Schlachthof, Wiesbaden, 13.02.2020
Wenn die US-Rocker von MONSTER MAGNET mit ihrem Frontmann Dave Wyndorf (links) in der Region auftreten, ist Erscheinen eigentlich Pflicht. In den vergangenen Jahren hat das Quintett mit schöner Regelmäßigkeit bei uns vorbeigeschaut und wir haben bereits zweimal, 2014 und 2016, Beiträge zu den Ikonen des Stoner-Rocks in diesem Blog gepostet. Alle guten Dinge sind drei? Wir denken Ja, denn diesmal hatte die Band im Vorfeld angekündigt, im Rahmen ihrer Tour „Powertrip – A Celebration plus much more“ das 1998 erschienene Album (und eines ihrer Referenzwerke) in Gänze zu performen. Abgerundet wurde der Konzertabend in der großen Halle des Wiesbadener Schlachthofs durch den Support des Garage-Rock-Duos NEW YORK WANNABES aus Darmstadt.
Auch über die NEW YORK WANNABES haben wir schon des Öfteren berichtet, das erste Mal im Jahr 2012 anlässlich ihrer Show im Frankfurter Ponyhof: Zu dieser Zeit hatte das 2009 gegründete Duo etwa 20 Auftritte absolviert und spielte vor einer Handvoll Leuten im Vorprogramm der Psychobilly-Gang ASTRO ZOMBIES. Seither hat sich viel getan: Inzwischen haben Lucky Wilbert (Gesang und Gitarre) und Sue Hoffmann (Schlagzeug) knapp 500 Gigs auf dem Buckel, sind landauf, landab gereist und haben die kleinen und mittelgroßen Clubs der Republik bespielt, Abstecher ins europäische Ausland (u. a. Großbritannien, Italien, Frankreich, Österreich und Tschechien) inbegriffen. Im vergangenen Jahr gab‘s erstmals eine US-Tour mit acht Stopps, eine weitere wird im Sommer 2020 folgen. Auch sind drei Langspieler erschienen.
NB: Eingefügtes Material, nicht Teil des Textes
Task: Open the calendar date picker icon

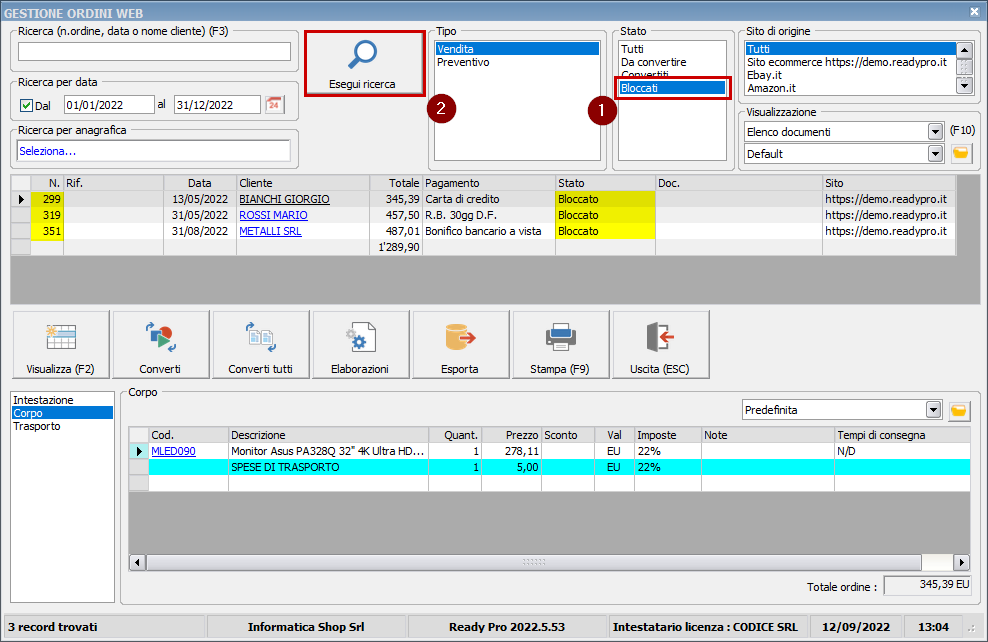Action: 274,105
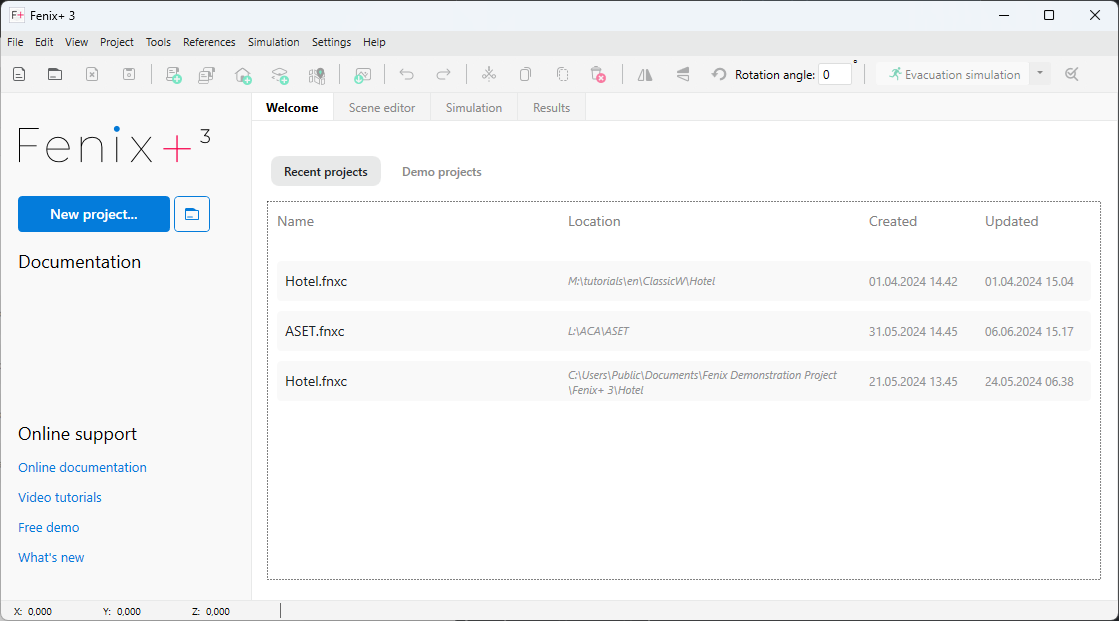This screenshot has height=621, width=1119.
Task: Save the project with the save icon
Action: pos(129,74)
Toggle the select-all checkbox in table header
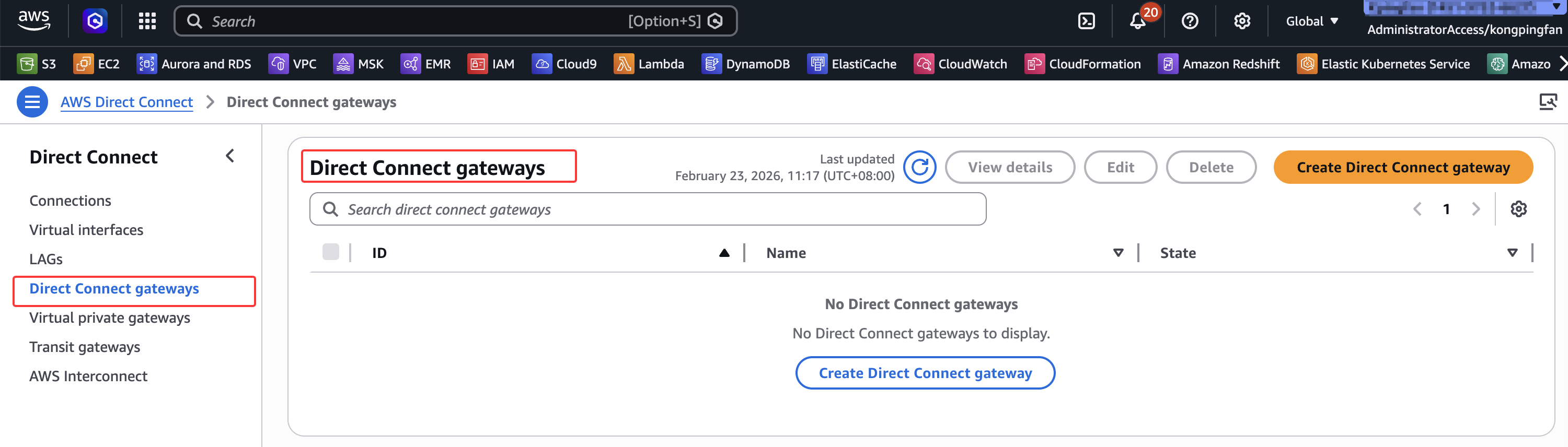This screenshot has height=447, width=1568. coord(330,252)
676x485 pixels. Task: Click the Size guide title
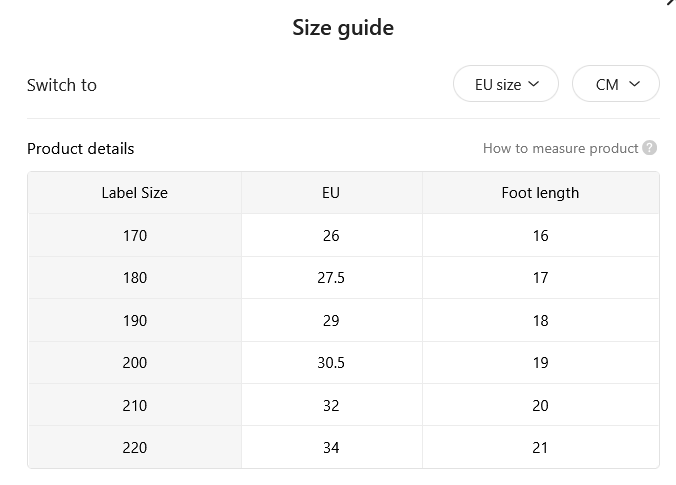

Genug Erfahrung und Songmaterial ist also vorhanden, um der Karriere ein weiteres Highlight hinzuzufügen: Einen Auftritt als Support vor mehr als 1500 Fans der amerikanischen Stoner-Rocker MONSTER MAGNET im Wiesbadener Schlachthof. Mir würde angesichts der Masse Mensch in einer solch gut besuchten Halle vermutlich das Herz in die Hose rutschen, nicht so allerdings den beiden Südhessen mit ihrem originären, selbst betitelten „Brain Stem Psycho Blues“. Sie hatten zuletzt im vergangenen Dezember im großen Saal der Darmstädter Knabenschule beim Motto-Abend „Melodien für Millionen“ (bei dieser traditionellen Veranstaltung spielen die eingeladenen Formationen in ihrem jeweiligen Stil ausschließlich Coversongs) unter Beweis gestellt, dass sie kompatibel mit großen Bühnen und einigen hundert Gästen sind.
Dass sich die beiden Bandmitglieder durchaus zu Höherem berufen fühlen, mag man auch daraus ersehen, dass sie sich im Februar 2019 via Twitter über den Musikgeschmack der für die Organisation der Halbzeit-Show des American-Football-Finales „Super Bowl“ Verantwortlichen beschwerten. Und bei dieser Gelegenheit anboten, statt der üblichen Popstars wie Shakira, Lady Gaga oder Justin Timberlake gleich selbst mal dort aufzutreten und die Bude (beziehungsweise das Stadion) zu rocken. Kein schlechter Move – das Event wird schließlich weltweit von etwa einer Milliarde Menschen live im TV verfolgt. An Selbstvertrauen mangelt es den NEW YORK WANNABES also nicht, und schließlich wächst man ja auch mit seinen Aufgaben. Nun, aus dem Pausenauftritt wurde (bisher) noch nichts, aber immerhin konnte sich das Duo gestern im Schlachthof beweisen.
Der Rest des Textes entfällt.